August 6 (second entry)

    I had to stop writing because there is some serious shit going down. I thought everyone was done for the day, after catching a drink together in the pub — well, the room the station team has decorated to look like one. But then I heard the captain slip back out of the house where they’ve put us up. So I slipped off my bed and crept out the door after him, toward the outbuildings and the pier.

    Okay, I just read what I wrote, and realized it won’t make any sense to anyone else who might read this. Hell, if I read it a few months or years from now, it might not even make sense to me.

    Once we’d made the Voyager fast at the end of the pier, we started a walking tour of the station. But the captain missed a step when he heard there were only nine staff at KEP. “Who’s missing?” he asked.

    The man who’d spoken to us before — Lawrence Keywood, the station leader — shrugged, “Robertson.”
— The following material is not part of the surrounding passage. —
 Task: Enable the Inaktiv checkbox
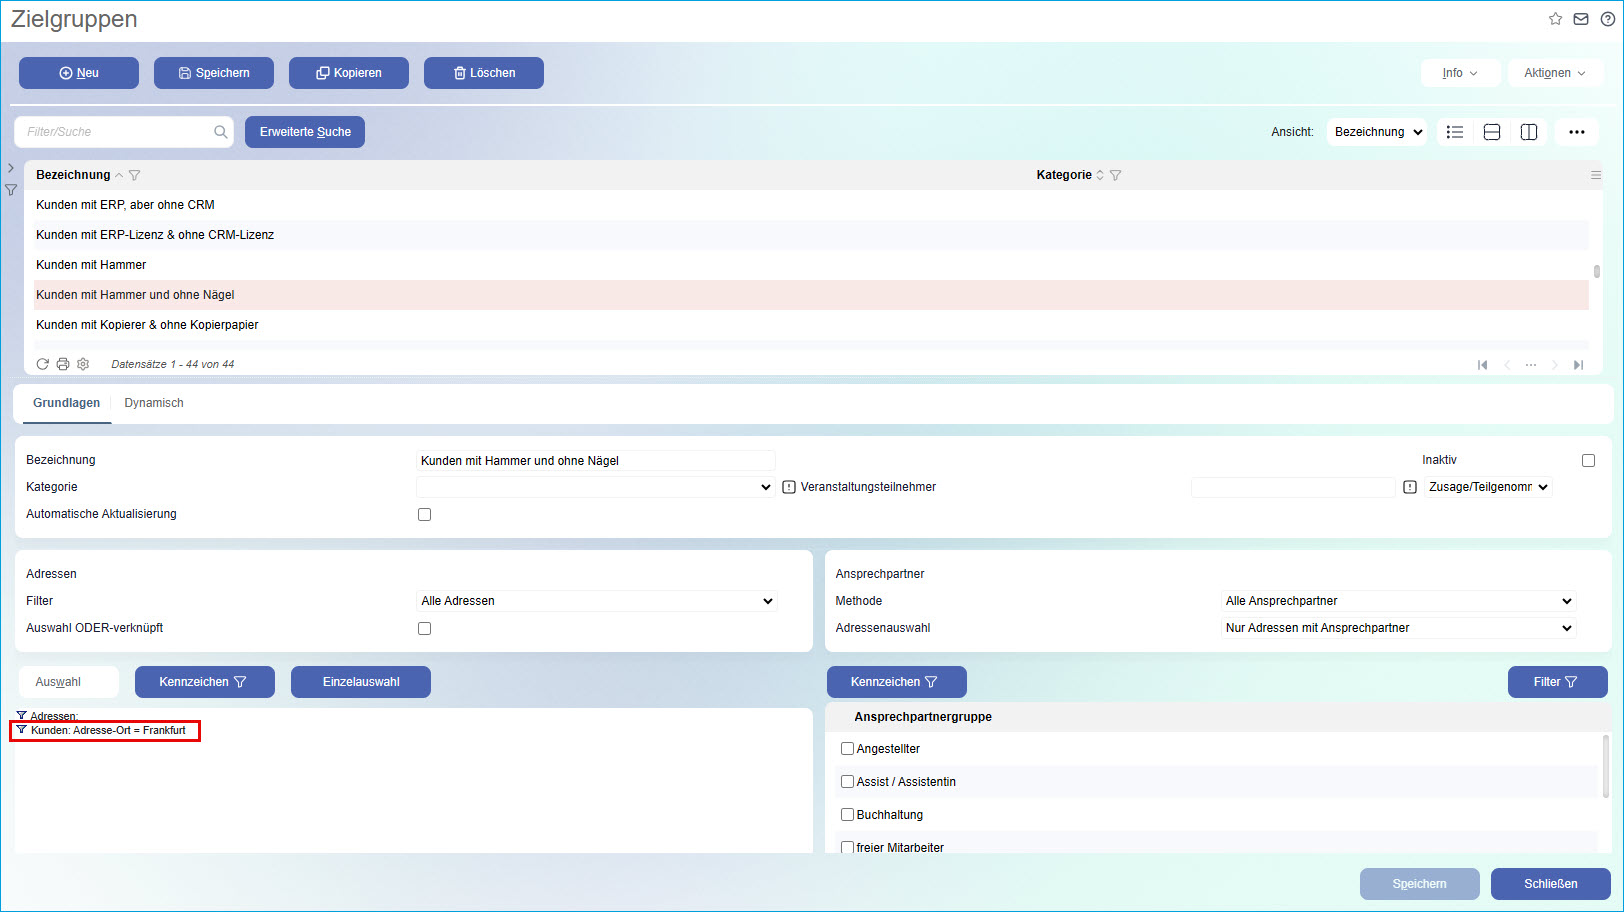point(1588,460)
    “The Government Officer? Why?”

    Keywood shrugged. “He has family on the Falklands, so when the comms from Port Stanley started getting odd, he packed up and left on Pharos. That was six weeks ago.” He sighed; the snow crunched under foot. “I told him that, to my mind, he was heading the wrong way. But it was his family. He had to try.”

    “You never heard from him?”

    “No. About four days after Pharos left, the Commissioner’s Office sent a coded general directive over the emergency frequency. No further transmissions from any settlements or bases other than their own station at Port Stanley.”

    Our captain just nodded. It was Willow who asked, “Why?”

    Keywood tried to act like her uncle and did a lousy job; he’d watched too much Masterpiece Theater, I guess. “My dear girl, they did not say.”

    Captain looked sideways at the station leader with the same expression he had used back when we were still making beginners’ mistakes at sailing. “They need the facts, Larry.”

    “Larry” got flustered, then annoyed. “The fact, Alan, is that Port Stanley did not say why we were to stop transmitting.”

    “They didn’t have to say. You knew.”

    Willow looked at the captain. She was getting more, not less confused. “He knew what?”

    “That Port Stanley was trying to protect the other communities, keep them from pointing to themselves with radio transmissions.” When the captain saw that half of our group still didn’t get it, he threw a long, bony hand back in the direction of South America. “Plagues breed pirates, bandits. Not the kind who are after money, but who are after resources. And any place operating a radio is a target for them. It’s a place where the infected haven’t overrun everything, a place they might not have found. Nothing is worth more than that, right now.”